次いで、別の有機蒸着源から異なる種類の有機化合物蒸気を放出させ、一層目の有機薄膜1651表面に、二層目の有機薄膜1652を形成する(同図(c))。
【0008】
そして、大気に曝さない状態で、有機薄膜形成室から金属薄膜形成室に搬送し、所定パターンが形成された金属マスク182を二層目の有機薄膜1652表面近傍に配置し、金属蒸着源から放出させた金属蒸気を付着させ、二層目の有機薄膜1652表面に金属配線膜1661を形成する(同図(d))。
【0009】
最後に、電極パターンが形成された金属マスク183を配置し、同様に、金属蒸気を付着させ、透明配線膜161表面に電極用の金属配線膜1662を形成すると、図6に示すような有機EL素子が形成される。
【0010】
この有機EL素子では、ガラス基板160表面に形成された透明配線膜161と金属配線膜1662とが、有機薄膜1651、1652を挟んで格子状に配置されており、図7(f)に示すように、金属配線膜1662を介して透明配線膜161に正電圧を印加し、金属配線膜1661に負電圧を印加すると、ホール注入層とホール輸送層の機能を有する一層目の有機薄膜1651と、発光層と電子輸送層の機能を有する二層目の有機薄膜1652との、透明配線膜161と金属配線膜1661とが交差部分が発光し、EL光190が放出される。

******************************

実施事項
1 - 有機EL素子に関する抜粋から、「次いで、別の有機蒸着源から異」から「1を形成する(同図(d))。」までの部分を一字一句変えずに出力してください。
2 - 有機EL素子に関する抜粋の最後の文に続けて、その先の本文を書き進めてください。
以下の記録はここでは一切使用しません。

提供された記録
******************************

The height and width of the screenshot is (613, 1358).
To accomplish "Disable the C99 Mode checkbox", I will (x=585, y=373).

******************************

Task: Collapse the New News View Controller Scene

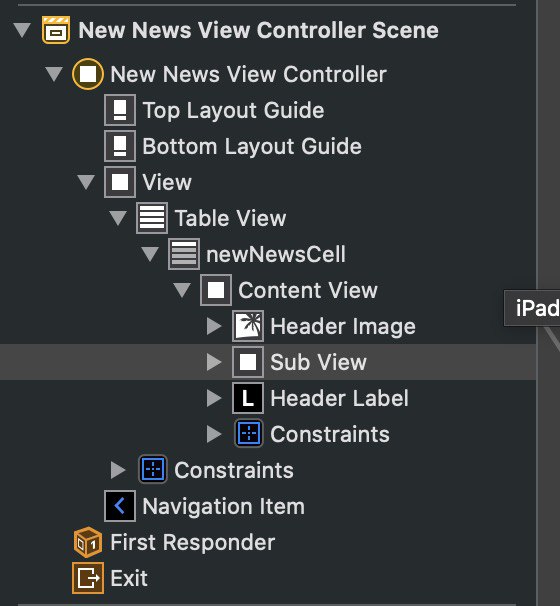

******************************

順番どおりの出力
1 -
次いで、別の有機蒸着源から異なる種類の有機化合物蒸気を放出させ、一層目の有機薄膜1651表面に、二層目の有機薄膜1652を形成する(同図(c))。
【0008】
そして、大気に曝さない状態で、有機薄膜形成室から金属薄膜形成室に搬送し、所定パターンが形成された金属マスク182を二層目の有機薄膜1652表面近傍に配置し、金属蒸着源から放出させた金属蒸気を付着させ、二層目の有機薄膜1652表面に金属配線膜1661を形成する(同図(d))。

2 -
【0011】
そのEL光190は、透明配線膜161とガラス基板160とを透過し、外部に放射されるので、電圧を印加する透明配線膜161と金属配線膜1661とを選択すると、所望部分を発光させることができるので、有機EL素子を発光表示装置として用いることが可能となる。
【0012】
以上説明した有機EL素子の製造工程では、金属配線膜1661、1662は、金属マスク182、183によって成膜と同時にパターニングされるので、半導体デバイスの製造工程のように、一旦金属薄膜を全面成膜した後、パターニングしたレジスト膜をマスクとするエッチングを行わなくて済む。従って、有機溶剤やプラズマ処理を必要とせず、有機薄膜1651、1652や透明配線膜161が劣化せず、高品質の有機EL素子を得ることが可能となっている。
【0013】
しかしながら近年では、高精細の表示装置が求められており、そのため、透明配線膜161や金属配線膜1661、1662の微細化が進んでいる。上述のような金属マスク182、183を用いる場合、形成できる金属配線膜1661、1662の幅は狭くできない。そのため、微細化に適した構造の有機EL素子の開発が望まれている。
【0014】
【発明が解決しようとする課題】
本発明は上記従来技術の不都合を解決するために創作されたものであり、その目的は、微細パターンに適した有機EL素子を提供することにある。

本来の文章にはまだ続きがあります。